I’ve been working on some code that reads a binary file (close to 3MB in size) and was wondering if anyone has any experiences with using straight C to read the file with fseek vs dumping the entire file into an NSData object and then reading it using NSData’s bytes method (which is what I do now). Do you think using straight C (functions such as fseek, fgetc, etc) would be faster?
They’ll both be equally fast if you’re reading the entire file in one big chunk. The bottleneck is going to be the hard drive, not the code.
You might consider using NSData’s +dataWithContentsOfMappedFile: method. This will memory-map the file rather than reading it all in, which will allow the OS to stream the data into memory as you access it. If your access patterns are good (i.e. you read the data from beginning to end in order), this can speed things up significantly because the hard drive can be reading chunk N+1 while you’re processing chunk N. It also will make your app use less memory if it doesn’t touch the entire file.
Remember that, almost all the time, accessing a file randomly is slower than reading it sequentially.
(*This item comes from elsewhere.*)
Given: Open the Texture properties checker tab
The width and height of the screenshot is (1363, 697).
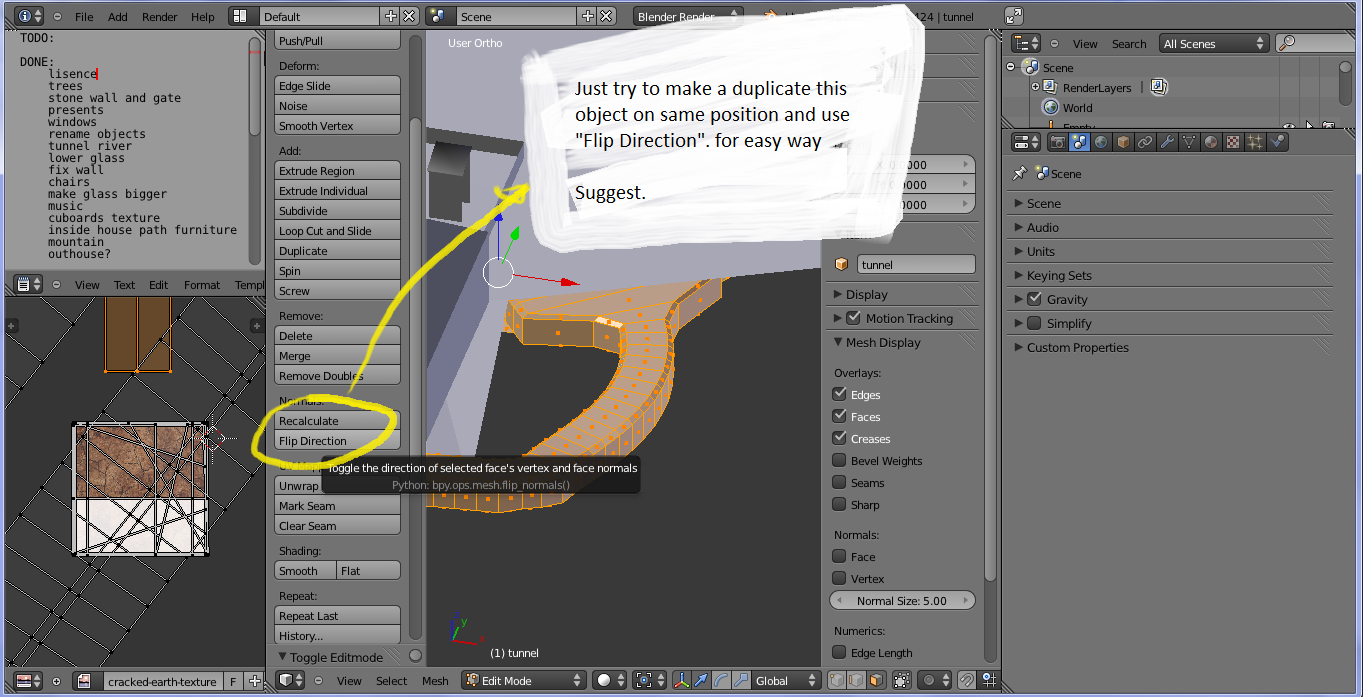Looking at the screenshot, I should tap(1233, 142).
There are two reasons why you might still want to use random access:
The file is potentially very large (in which case, I beleive the memory mapped file as suggested would still be a great solution and 3Megs aren’t all that big these days).
You only need a very small part of the file and you know exactly where it is in the file.
For most applications, what you are doing is probably very adequate.
One other thing, if you’re running in 32-bit mode (and as of this writing, all Cocoa code is in 32-bit mode, 64-bit apps can’t use any Objective-C), then none of these techniques will work for extremely large files, greater than approximately 2-3GB in size, because you’ll run out of memory address space. This doesn’t sound like an issue for the original poster, but it’s worth mentioning.
Note that Apple specifically recommends file mapping as a technique for getting around 32-bit limitations: you just map the part of the file you’re writing/reading (and unmap it immediately afterwards). The memory manager of the OS, which is 64-bit, heavily caches the file, so it won’t be actually written to disk (unless there’s not enought memory available, in which case it would be paged out to disk anyway). That way, you can have more than 2GB in memory while only having 2GB adress space. Just found that interesting.
An incredibly minor and mostly irrelevant nit: on Mac OS X, a 32-bit process’s address space is 4GB, not 2GB as commonly found on other OSes.